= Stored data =
++++++++++++++++++++

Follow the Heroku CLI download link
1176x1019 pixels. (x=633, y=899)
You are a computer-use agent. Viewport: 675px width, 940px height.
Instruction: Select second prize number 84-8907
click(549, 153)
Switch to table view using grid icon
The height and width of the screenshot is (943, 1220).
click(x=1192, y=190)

++++++++++++++++++++

= TASK DESCRIPTION =
Where the records above contain a line with "You are a computer-use", repeat that line and each later line through the end, exactly, and nothing more.

= ANSWER =
You are a computer-use agent. Viewport: 675px width, 940px height.
Instruction: Select second prize number 84-8907
click(549, 153)
Switch to table view using grid icon
The height and width of the screenshot is (943, 1220).
click(x=1192, y=190)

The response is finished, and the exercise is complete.